**Requirement:** Extend the passage below about switching off from constant work availability, picking up after its final sentence.

As an attorney, I take the balance of being “on” and turning “off'” very, very seriously. I want to enjoy retirement and not ruin my mental and physical health in my 30s. Constantly feeling the need to be available is toxic.
Every time I put my phone away to enjoy to moment with my family it seems to happen… I get a call about a BIG case. I work all the time, but for what? To make money to support my family. So when I force myself not to look at my phone and I miss out on income, it gets harder and harder to “shut off.”
We (especially attorneys) have to make sure that we can switch off, and that might mean we aren’t available 24/7. That may mean you miss out on a case, yes, even a big one. But the alternative is a decline in your mental and physical health.
So at a reasonable hour in the evenings and on the weekends, I am pretty much unavailable. If it’s a true emergency, I can be tracked down, but rarely is it an emergency. And I have come to realize that I don’t need money so much that I would work myself to death.
50 years ago, if someone wanted to contact you, they rang, or showed up, or wrote a letter. Then came fax and beepers (remember those?). Today, we have all of that plus there are literally hundreds of messaging apps just waiting for you to check.
I am totally guilty of having separate conversations with the same person on Instagram, Facebook, text, Slack, and via email. It’s like drinking from a firehouse. There simply are not enough hours in the day to keep up with every form of communication. Reading my mail actually takes me quite a while!

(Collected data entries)
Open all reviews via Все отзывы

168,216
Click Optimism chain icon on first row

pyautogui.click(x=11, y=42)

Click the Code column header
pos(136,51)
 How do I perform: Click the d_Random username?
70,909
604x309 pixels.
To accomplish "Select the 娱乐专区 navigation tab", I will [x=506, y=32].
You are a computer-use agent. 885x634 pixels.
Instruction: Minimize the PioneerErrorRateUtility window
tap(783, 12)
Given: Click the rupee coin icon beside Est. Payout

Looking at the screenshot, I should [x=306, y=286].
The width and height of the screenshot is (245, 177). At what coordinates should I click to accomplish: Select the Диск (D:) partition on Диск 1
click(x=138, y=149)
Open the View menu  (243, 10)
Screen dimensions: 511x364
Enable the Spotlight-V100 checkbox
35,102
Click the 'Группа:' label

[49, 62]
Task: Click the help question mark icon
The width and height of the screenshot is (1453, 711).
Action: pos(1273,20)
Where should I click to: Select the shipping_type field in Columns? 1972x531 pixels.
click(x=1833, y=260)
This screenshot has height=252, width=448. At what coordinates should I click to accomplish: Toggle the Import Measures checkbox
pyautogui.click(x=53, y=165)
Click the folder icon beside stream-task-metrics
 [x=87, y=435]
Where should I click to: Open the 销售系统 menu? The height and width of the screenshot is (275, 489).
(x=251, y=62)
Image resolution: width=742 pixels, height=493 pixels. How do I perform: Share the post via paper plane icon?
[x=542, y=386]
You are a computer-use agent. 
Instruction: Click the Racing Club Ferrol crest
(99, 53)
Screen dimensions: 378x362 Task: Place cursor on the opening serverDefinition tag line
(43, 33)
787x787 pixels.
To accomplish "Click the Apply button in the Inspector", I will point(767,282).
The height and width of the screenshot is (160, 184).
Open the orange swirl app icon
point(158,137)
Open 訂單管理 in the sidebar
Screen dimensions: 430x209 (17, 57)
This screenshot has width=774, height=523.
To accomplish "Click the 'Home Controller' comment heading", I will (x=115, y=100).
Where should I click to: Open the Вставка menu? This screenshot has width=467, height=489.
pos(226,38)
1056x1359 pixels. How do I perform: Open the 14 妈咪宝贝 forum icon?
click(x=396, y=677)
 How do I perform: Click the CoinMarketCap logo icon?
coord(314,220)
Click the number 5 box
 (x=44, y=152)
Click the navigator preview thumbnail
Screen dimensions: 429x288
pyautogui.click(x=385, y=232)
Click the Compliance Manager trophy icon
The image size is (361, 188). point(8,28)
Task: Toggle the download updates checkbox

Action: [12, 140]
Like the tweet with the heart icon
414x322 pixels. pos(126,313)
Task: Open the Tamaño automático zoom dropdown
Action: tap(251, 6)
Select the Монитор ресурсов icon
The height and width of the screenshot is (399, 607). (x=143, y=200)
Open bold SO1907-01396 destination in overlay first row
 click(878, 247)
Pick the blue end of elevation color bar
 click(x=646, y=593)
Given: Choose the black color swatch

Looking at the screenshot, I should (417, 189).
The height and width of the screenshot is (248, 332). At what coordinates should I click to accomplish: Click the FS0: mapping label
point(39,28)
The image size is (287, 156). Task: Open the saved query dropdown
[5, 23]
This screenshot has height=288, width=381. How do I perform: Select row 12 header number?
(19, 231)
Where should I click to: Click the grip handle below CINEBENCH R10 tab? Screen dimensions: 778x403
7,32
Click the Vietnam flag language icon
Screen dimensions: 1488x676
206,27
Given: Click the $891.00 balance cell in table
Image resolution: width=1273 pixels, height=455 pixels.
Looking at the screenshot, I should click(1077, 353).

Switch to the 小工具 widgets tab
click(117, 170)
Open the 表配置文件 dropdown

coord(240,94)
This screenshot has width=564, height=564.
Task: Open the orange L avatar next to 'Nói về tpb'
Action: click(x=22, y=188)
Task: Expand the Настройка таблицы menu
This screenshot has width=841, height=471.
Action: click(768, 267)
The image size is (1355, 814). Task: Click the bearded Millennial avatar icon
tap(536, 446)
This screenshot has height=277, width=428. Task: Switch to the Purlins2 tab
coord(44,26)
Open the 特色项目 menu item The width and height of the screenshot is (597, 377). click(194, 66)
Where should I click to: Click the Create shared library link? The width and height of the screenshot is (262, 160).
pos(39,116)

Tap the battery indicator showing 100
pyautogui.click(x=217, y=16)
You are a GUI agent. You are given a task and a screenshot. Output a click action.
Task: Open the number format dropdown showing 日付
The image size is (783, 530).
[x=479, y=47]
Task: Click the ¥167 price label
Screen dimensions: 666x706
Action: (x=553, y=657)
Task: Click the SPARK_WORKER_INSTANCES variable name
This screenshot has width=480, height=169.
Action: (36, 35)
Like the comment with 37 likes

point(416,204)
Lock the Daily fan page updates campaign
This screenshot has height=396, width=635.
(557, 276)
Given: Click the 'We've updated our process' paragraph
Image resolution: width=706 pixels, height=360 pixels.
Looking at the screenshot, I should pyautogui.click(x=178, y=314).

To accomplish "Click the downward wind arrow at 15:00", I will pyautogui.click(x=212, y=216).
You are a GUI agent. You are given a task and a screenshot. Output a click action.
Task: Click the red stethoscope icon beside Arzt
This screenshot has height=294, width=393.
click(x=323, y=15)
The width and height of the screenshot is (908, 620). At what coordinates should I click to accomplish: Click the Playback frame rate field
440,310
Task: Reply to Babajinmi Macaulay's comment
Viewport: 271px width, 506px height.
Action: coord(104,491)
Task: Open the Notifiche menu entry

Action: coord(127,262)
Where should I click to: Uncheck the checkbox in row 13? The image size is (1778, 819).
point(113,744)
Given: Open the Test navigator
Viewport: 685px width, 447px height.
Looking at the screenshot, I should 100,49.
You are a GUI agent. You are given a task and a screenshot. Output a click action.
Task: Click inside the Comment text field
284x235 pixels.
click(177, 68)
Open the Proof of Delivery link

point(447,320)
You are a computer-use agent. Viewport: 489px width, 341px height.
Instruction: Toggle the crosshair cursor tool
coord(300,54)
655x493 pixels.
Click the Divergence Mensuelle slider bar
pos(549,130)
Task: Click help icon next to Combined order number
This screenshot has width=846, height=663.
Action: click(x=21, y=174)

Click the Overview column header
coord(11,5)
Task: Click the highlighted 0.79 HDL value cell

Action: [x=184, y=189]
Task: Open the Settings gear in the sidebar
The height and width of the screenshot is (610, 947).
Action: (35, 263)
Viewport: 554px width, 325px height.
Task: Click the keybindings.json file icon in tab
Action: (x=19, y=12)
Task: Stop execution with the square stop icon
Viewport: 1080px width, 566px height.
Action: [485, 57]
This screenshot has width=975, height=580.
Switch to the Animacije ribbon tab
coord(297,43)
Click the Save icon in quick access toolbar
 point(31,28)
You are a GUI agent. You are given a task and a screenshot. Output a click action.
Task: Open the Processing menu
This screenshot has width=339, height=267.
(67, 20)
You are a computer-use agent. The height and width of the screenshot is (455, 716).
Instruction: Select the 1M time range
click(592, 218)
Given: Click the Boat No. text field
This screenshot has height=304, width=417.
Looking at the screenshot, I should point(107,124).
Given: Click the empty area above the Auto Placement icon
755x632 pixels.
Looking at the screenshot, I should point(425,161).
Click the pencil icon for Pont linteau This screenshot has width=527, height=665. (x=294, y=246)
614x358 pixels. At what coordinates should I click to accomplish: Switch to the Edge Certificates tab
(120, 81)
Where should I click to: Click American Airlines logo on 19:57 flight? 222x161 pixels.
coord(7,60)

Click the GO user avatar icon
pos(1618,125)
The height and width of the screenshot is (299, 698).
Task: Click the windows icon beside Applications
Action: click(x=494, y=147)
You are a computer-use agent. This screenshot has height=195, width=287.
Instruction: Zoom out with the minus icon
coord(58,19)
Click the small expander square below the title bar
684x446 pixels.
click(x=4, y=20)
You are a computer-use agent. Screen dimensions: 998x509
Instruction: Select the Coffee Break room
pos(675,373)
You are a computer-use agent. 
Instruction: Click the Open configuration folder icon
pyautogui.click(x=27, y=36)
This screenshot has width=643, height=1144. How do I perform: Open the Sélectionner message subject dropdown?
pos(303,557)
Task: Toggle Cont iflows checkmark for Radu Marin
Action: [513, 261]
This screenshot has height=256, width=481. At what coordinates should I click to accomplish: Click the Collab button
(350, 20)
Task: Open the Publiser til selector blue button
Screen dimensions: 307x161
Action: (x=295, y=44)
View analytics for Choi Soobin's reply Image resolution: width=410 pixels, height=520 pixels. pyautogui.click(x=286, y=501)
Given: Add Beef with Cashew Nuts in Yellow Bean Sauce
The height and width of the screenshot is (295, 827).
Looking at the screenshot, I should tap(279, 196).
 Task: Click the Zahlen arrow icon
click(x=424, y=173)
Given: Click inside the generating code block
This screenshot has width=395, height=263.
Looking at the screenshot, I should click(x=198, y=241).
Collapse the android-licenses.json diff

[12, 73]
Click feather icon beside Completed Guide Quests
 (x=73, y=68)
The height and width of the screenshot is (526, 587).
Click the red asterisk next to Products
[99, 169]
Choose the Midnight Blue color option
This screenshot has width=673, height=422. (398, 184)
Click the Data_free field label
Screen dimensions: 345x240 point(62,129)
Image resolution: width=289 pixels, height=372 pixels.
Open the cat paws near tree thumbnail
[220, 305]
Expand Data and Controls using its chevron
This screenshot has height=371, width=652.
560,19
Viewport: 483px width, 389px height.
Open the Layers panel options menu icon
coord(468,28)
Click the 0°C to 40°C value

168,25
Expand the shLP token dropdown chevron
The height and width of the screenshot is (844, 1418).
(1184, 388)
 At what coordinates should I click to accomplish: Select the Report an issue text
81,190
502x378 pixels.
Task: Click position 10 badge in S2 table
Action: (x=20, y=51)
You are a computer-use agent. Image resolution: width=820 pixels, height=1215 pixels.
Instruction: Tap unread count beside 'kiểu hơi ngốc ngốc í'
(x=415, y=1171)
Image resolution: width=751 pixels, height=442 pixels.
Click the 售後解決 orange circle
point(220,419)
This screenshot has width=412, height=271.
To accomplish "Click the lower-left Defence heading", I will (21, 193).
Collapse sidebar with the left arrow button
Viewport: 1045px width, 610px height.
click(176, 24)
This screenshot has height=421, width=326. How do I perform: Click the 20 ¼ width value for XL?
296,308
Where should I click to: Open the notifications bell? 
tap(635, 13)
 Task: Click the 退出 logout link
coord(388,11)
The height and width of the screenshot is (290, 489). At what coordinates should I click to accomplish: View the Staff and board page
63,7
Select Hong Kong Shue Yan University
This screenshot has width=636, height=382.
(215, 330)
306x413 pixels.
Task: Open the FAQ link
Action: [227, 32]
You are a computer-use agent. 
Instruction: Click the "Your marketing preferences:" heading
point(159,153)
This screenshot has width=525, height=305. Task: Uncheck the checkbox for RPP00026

**Answer below:**
If you follow me on social media, you may notice that sometimes I am totally offline. There is so much pressure to connect online, market online, sell online especially for business owners like me, and for my generation, especially during COVID.
BUT…I’d like to make it very clear that I’m not always available and that is OK.
I have never promised to be available to anyone except at my firm … I pay people to answer 904-619-5244 Monday-Friday 9-5 EST. It’s the only way that I guarantee that you can get a hold of me. Some methods of communication I simply don’t prefer or use. I particularly loathe Facebook messenger and LinkedIn so that’s the last place you can expect a response.
Some people would say it’s rude or unprofessional not to respond to every message, but it is not unprofessional to take care of yourself. I am not going to stress over the unread message from some random person that is not case related and not family related nor should I.
The truth is that I am not checking every mode of communication because I am constantly checking and responding to the forms of communication that I tell people that I am available by (office number and email). Even my personal text messages take a back seat during the workday so that I can be completely present when I am working. (My husband frequently calls my office because I didn’t answer his call or text to my cell.) That makes it much easier to do the opposite when it’s time to turn off.
Personal calls, texts, messages and actual face time with are also prioritized. I do try to make time for friends because they bring me so much joy (although not much rest because we have such fun together!) I truly love my friends and do make time for them as well as time to rest and recharge. They too require a certain level of being “on” that I have to mentally prepare in my schedule, but I make time.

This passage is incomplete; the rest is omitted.